## REQUIRED ACTION:
Please repeat each line from the one holding "Click the green T logo icon" through the final line of the data, exactly as it stands, with no pictures.
*** SOURCE DATA ***
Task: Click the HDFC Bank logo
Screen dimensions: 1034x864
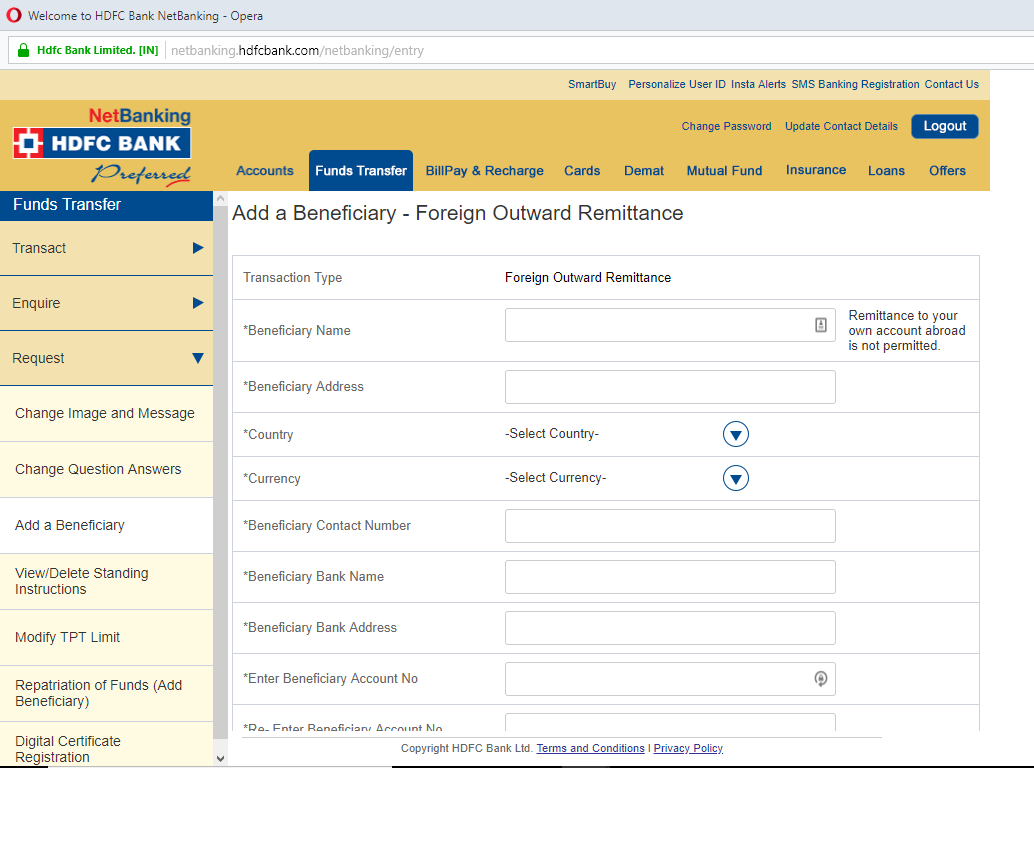Action: coord(101,143)
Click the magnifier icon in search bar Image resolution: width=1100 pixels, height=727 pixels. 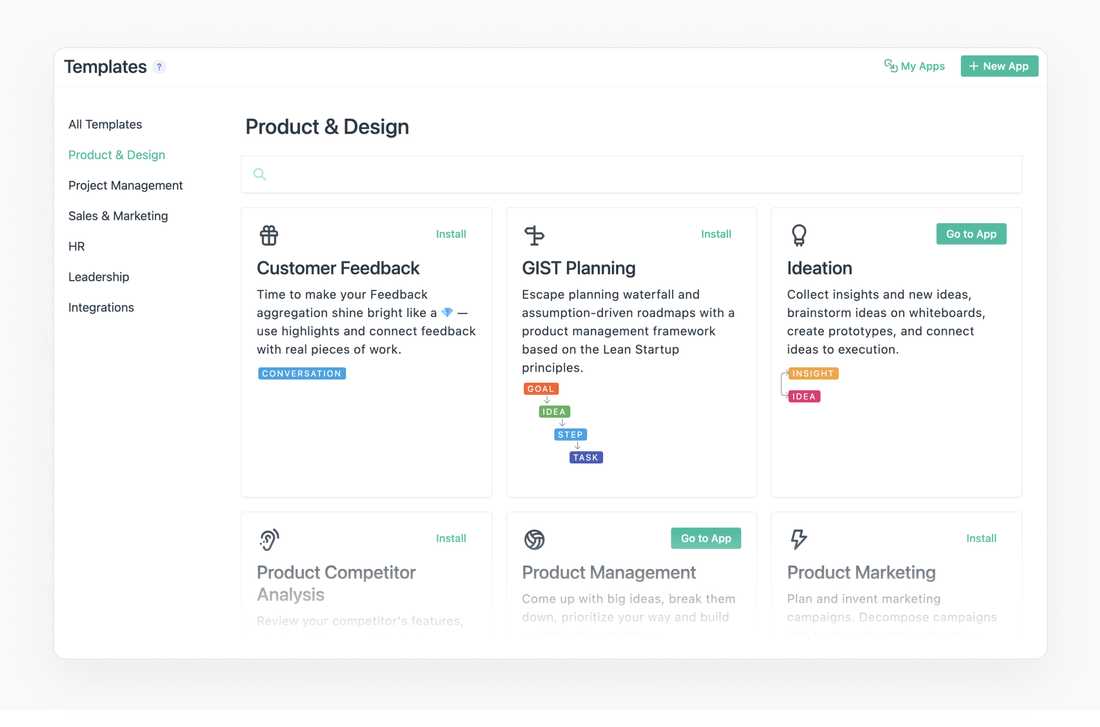260,174
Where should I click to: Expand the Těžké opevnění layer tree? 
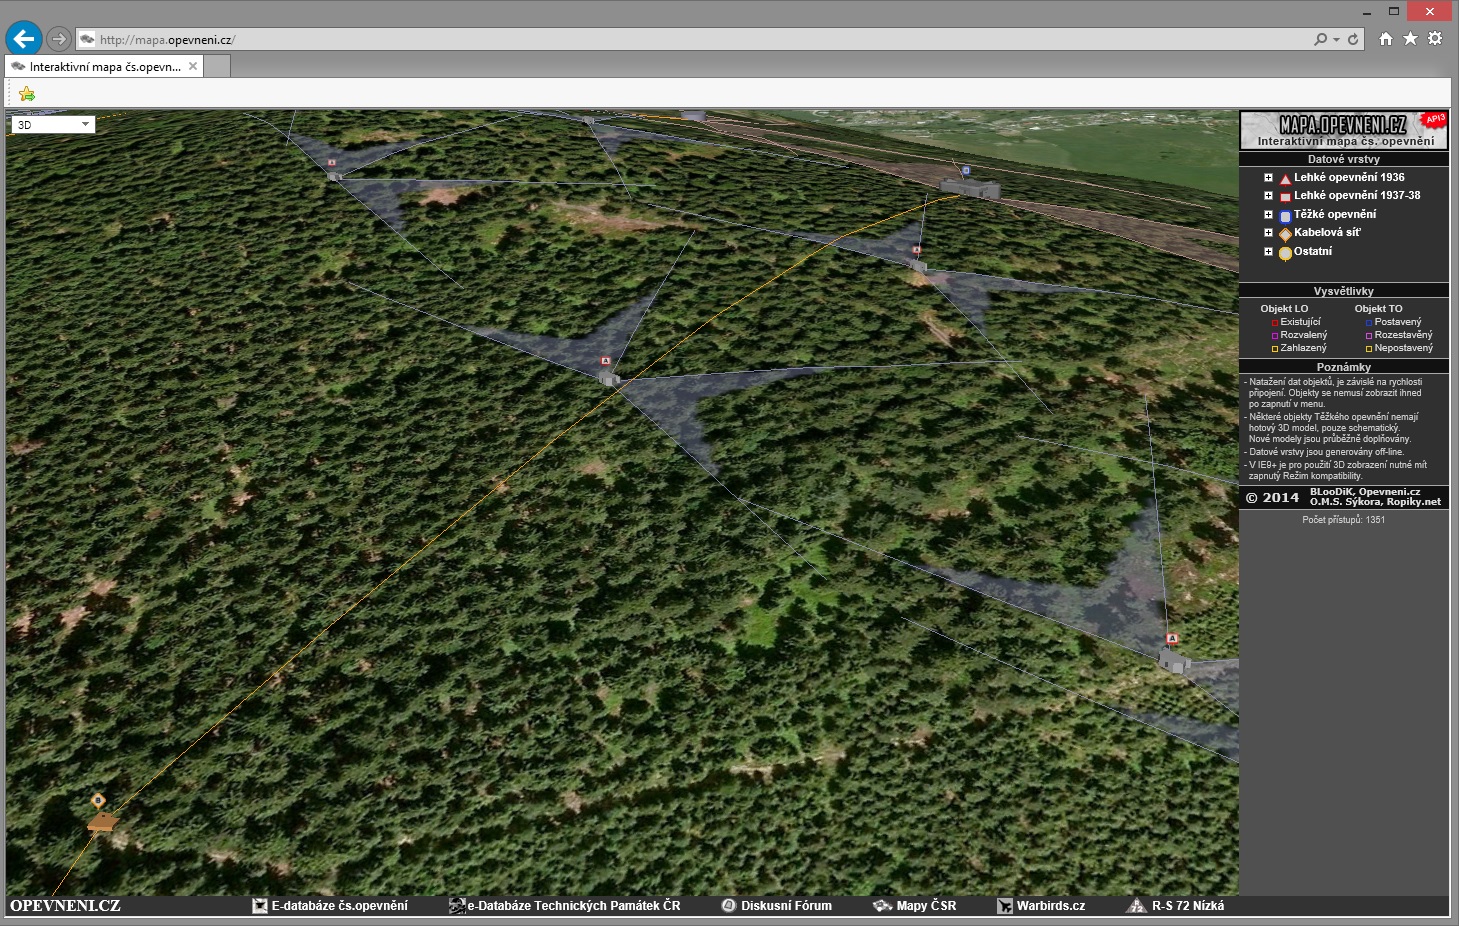pos(1268,215)
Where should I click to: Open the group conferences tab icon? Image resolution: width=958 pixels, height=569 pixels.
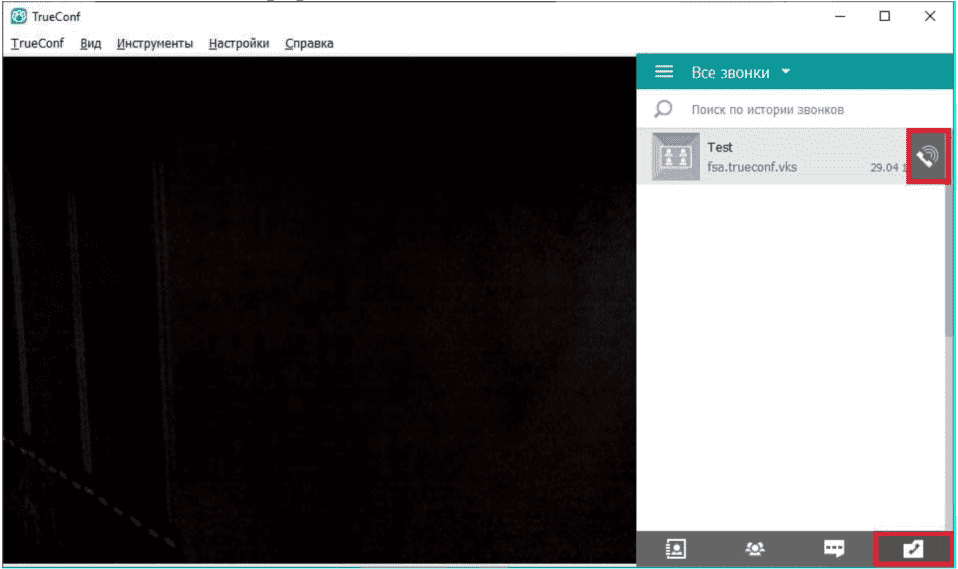click(755, 548)
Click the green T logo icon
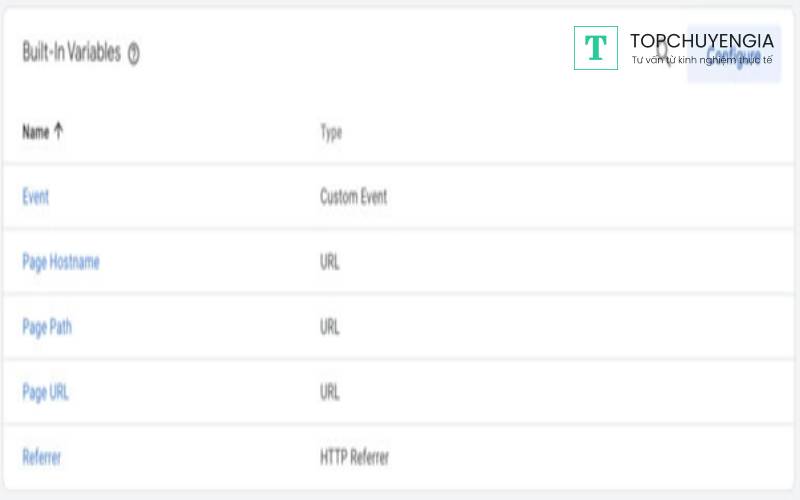Image resolution: width=800 pixels, height=500 pixels. tap(596, 48)
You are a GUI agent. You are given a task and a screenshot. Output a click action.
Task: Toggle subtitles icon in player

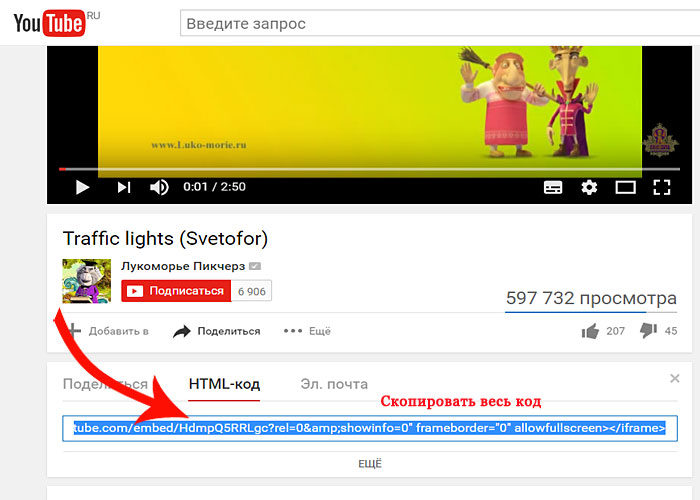tap(553, 188)
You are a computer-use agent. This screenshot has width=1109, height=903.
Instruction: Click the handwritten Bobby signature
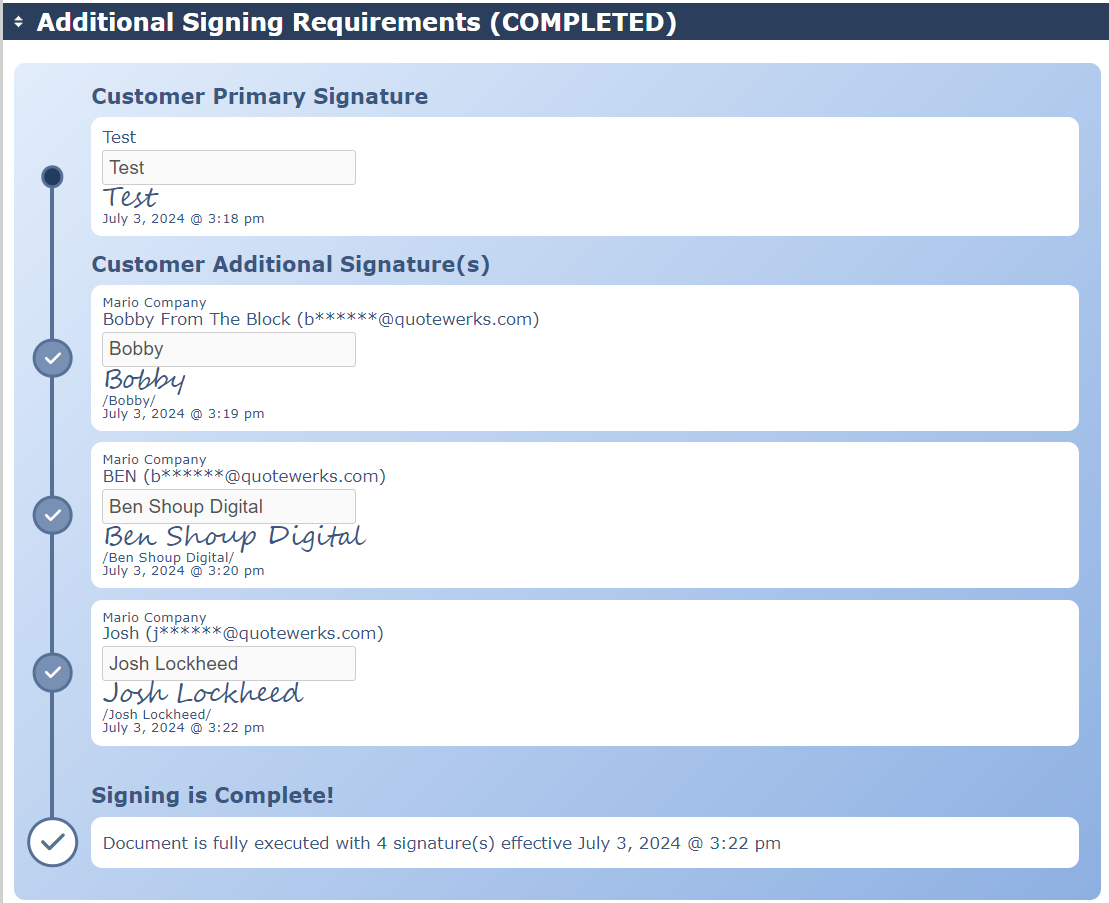coord(145,380)
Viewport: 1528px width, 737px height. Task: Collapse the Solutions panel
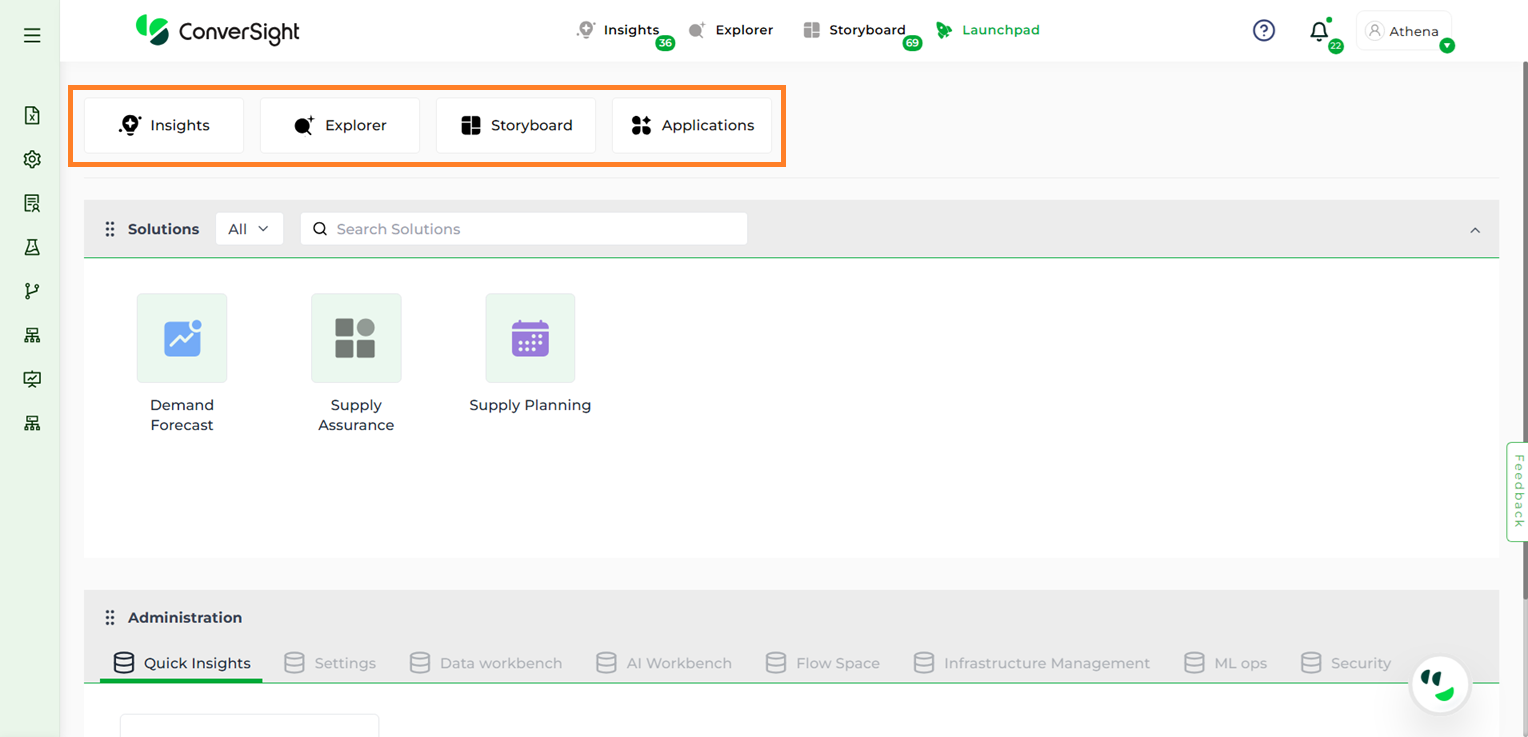(x=1475, y=229)
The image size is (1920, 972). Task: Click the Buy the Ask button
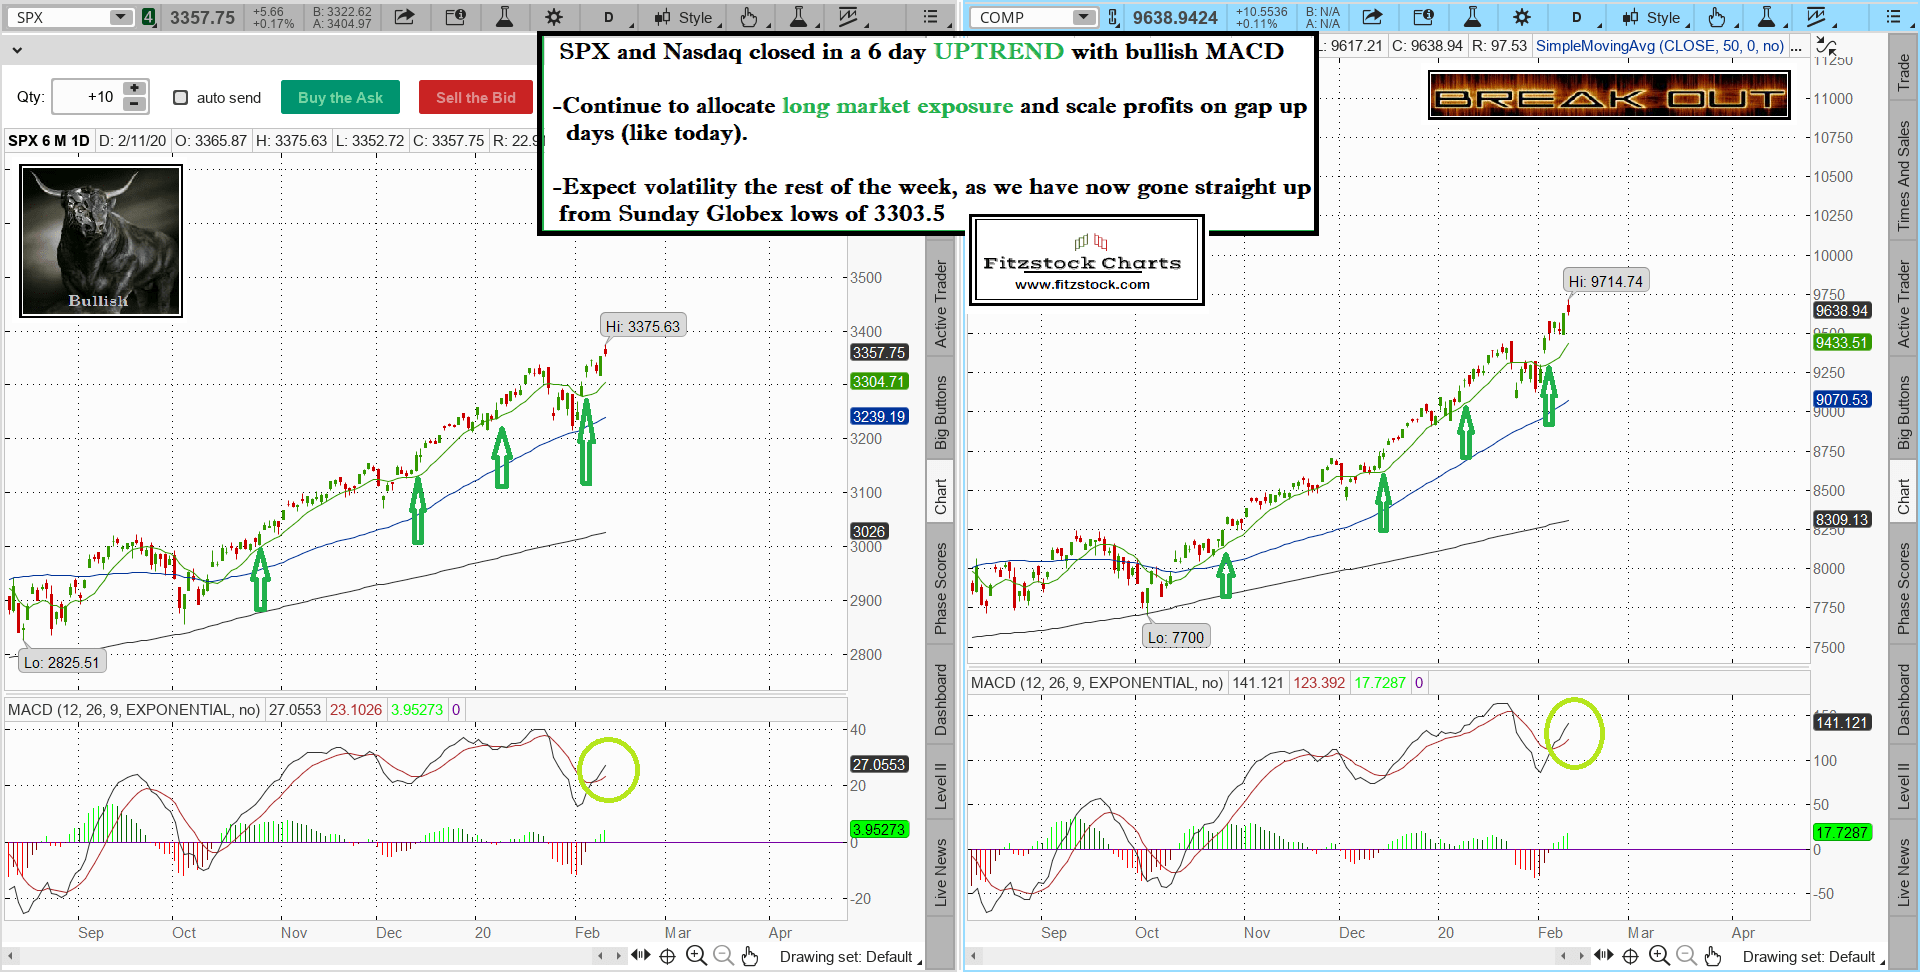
*** End of SOURCE DATA ***
## TASK RESULT:
Click the green T logo icon
Image resolution: width=800 pixels, height=500 pixels. tap(596, 48)
You are a GUI agent. You are given a task and a screenshot. Output a click action.
Task: Toggle subtitles icon in player

tap(553, 188)
You are a computer-use agent. This screenshot has width=1109, height=903.
Instruction: Click the handwritten Bobby signature
coord(145,380)
Viewport: 1528px width, 737px height. Task: Collapse the Solutions panel
(x=1475, y=229)
The image size is (1920, 972). Task: Click the Buy the Ask button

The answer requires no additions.